I'm working on a project on stable Rust, and I'm in a situation where I need something like generators / coroutines. But, being on stable, I'd like to do this with just vanilla futures. I think it will involve implementing my own Executor, and I'd love some help on how to get started.

Here's some Python that shows the kind of thing I'd like to do:

from itertools import zip_longest

class Thing:
    def __init__(self, name):
        self.name = name

    def go(self, ticker): # needs &mut Ticker
        # will call various mut method of ticker
        ticker.tick(self.name)
        yield
        ticker.tick(self.name)
        yield
        ticker.tick(self.name)
        yield

class Ticker:
    def __init__(self):
        self.num = 0

    def tick(self, name):
        print("{}: {}".format(name, self.num))

    def cycle(self, things):
        iters = [thing.go(self) for thing in things]
        for _ in zip_longest(*iters):
            self.num += 1

Ticker().cycle([
    Thing("a"),
    Thing("b"),
    Thing("c"),
])

This will print the following:

a: 0
b: 0
c: 0
a: 1
b: 1
c: 1
a: 2
b: 2
c: 2

Ticker is sort of serving as the Executor, and it's cycling through the Things it has, doing one unit of work each time. The go method of Thing requires exclusive access to the "Context" (something like &mut Ticker), but only while it's running.
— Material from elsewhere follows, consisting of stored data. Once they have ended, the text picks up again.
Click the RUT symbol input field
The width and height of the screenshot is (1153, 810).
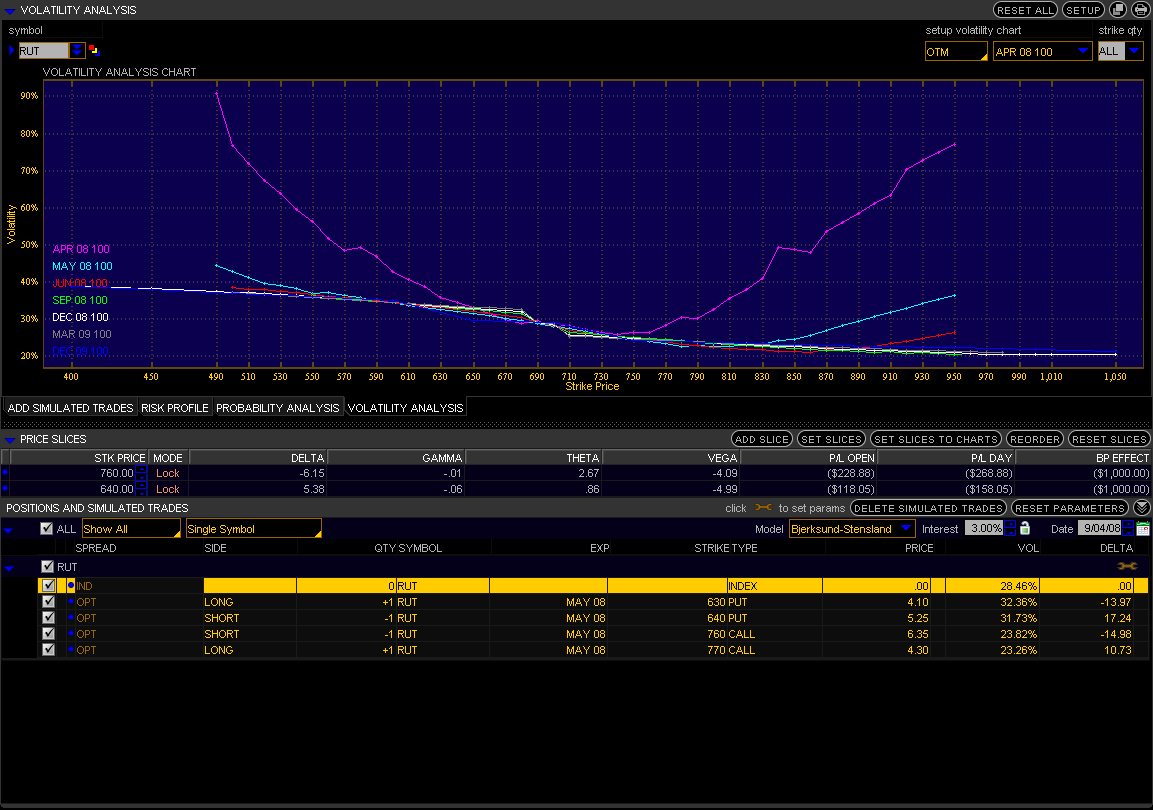[x=43, y=50]
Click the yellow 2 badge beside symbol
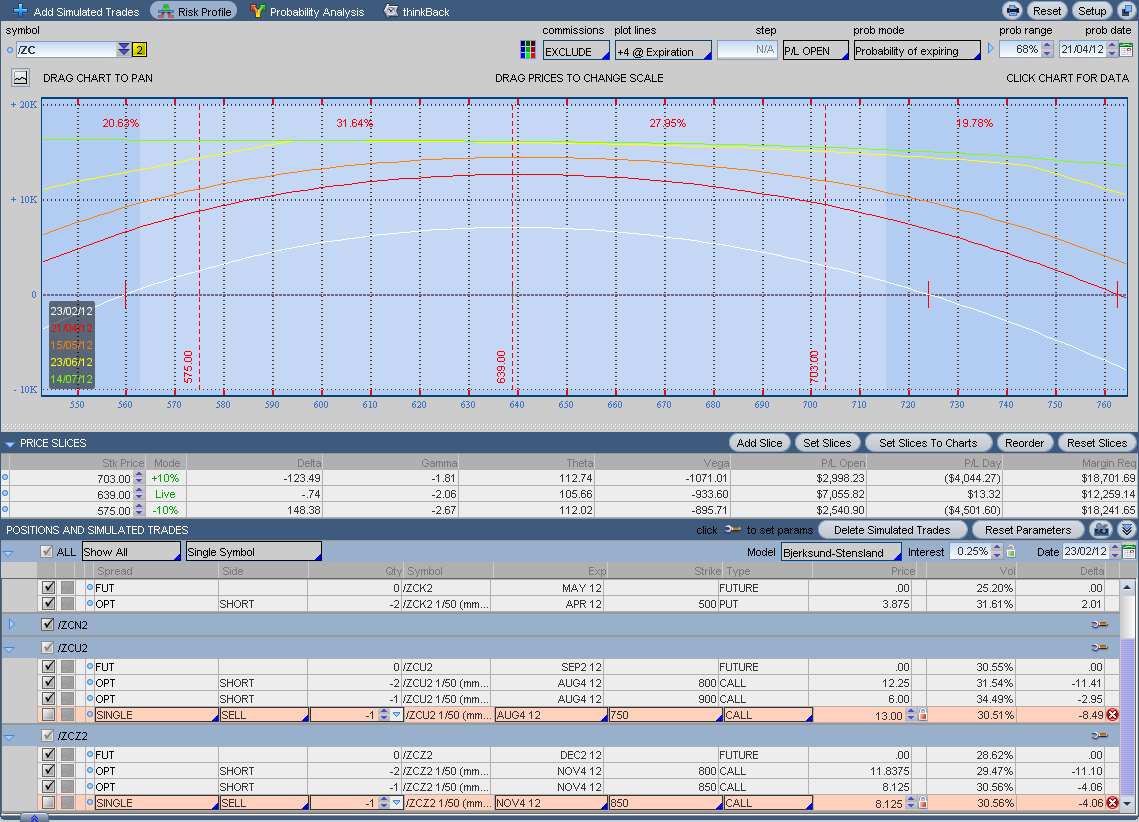This screenshot has width=1139, height=822. point(139,50)
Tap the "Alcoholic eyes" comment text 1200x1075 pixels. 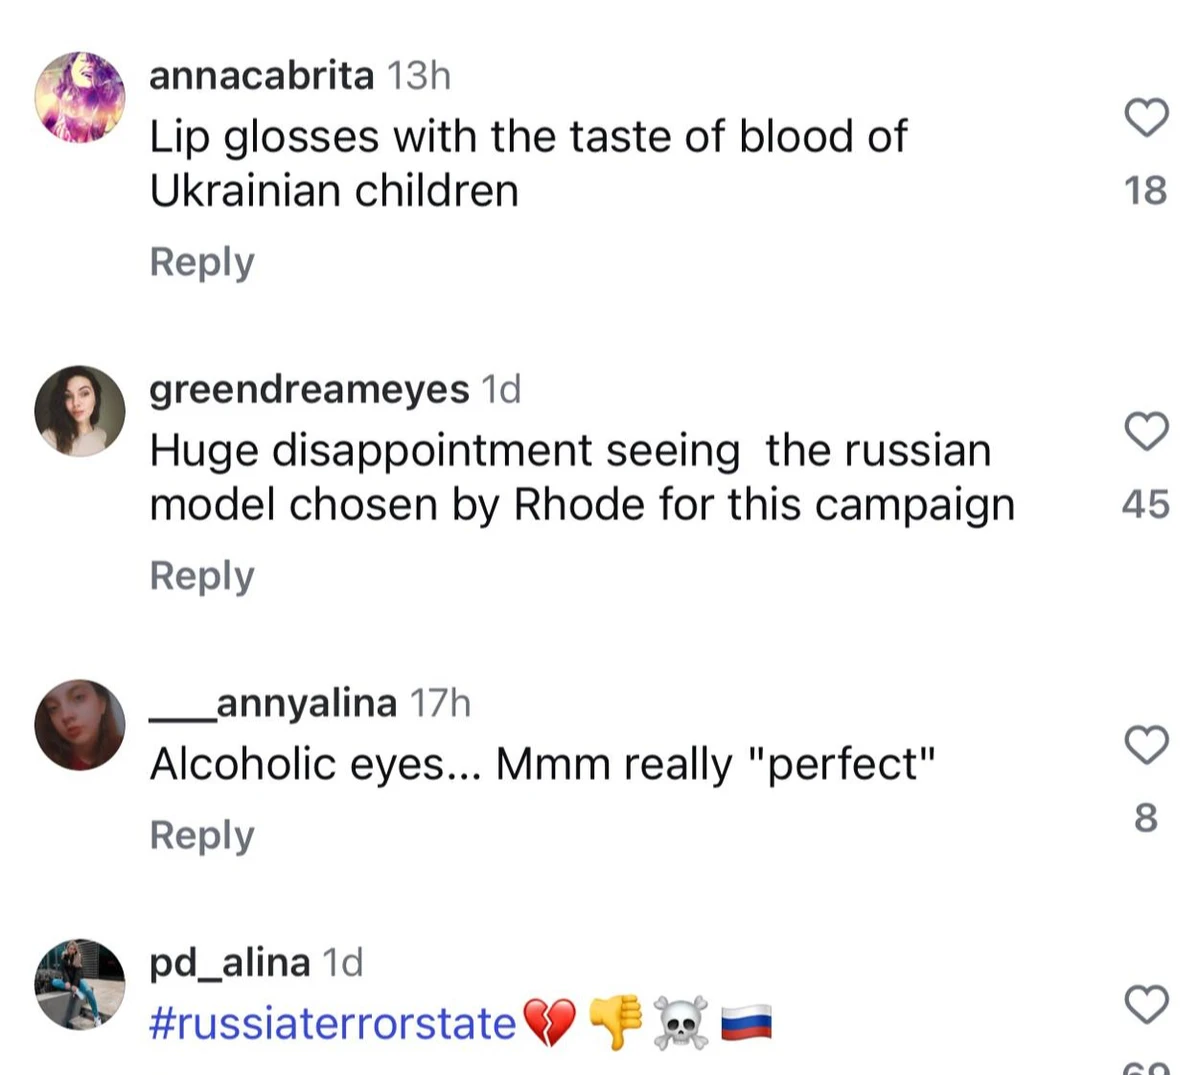[x=542, y=765]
While yielded, other Things can do part of their go work.

Any help on how to go about this would be appreciated!

Why do you want to impement it as a future? Wouldn't an iterator or stream be more appropriate?

In any case, you can do something like this:


struct Thing {
    num: u32
}

impl Future for Thing {
    type Item = ();
    type Error = ();

    fn poll(&mut self, _ctx: &mut task::Context) -> Result<Async<()>, ()> {
        println!("{}", self.num);
        self.num += 1;
        if self.num > 2 {
            Ok(Async::Ready(()))
        } else {
            Ok(Async::Pending)
        }
    }
}

Thanks for the reply!

I neglected to show in my example that I’d really want Thing to be trait. So many types would implement the go method, potentially requiring different numbers of ticks.
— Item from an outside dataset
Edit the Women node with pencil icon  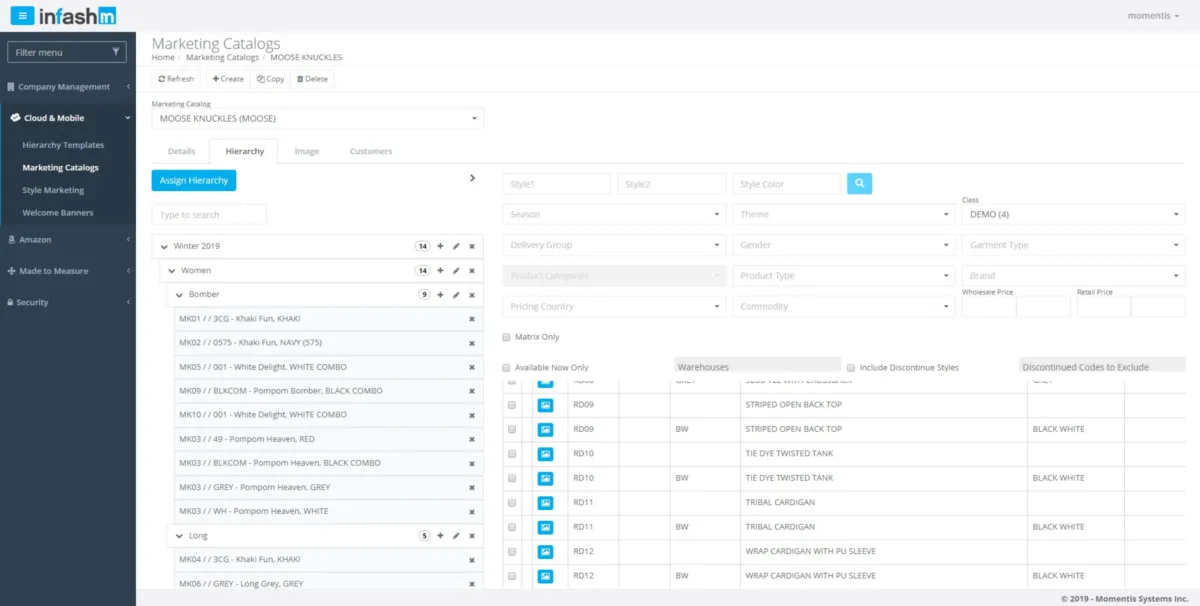tap(456, 270)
I think a stream might be what I’m looking for. It seems that you’d define the go method (of type Stream<&mut Ticker> -> Future) by using combinators on the input stream to produce a future that does what you want to the ticker. This way, you don’t have to rely on the number of times the executor polled the future.

I don’t see how an iterator would help, as the next function would block. The key thing that I’m not sure how to do is to set up the executor such that it ticks off the Things in a round-robin fashion.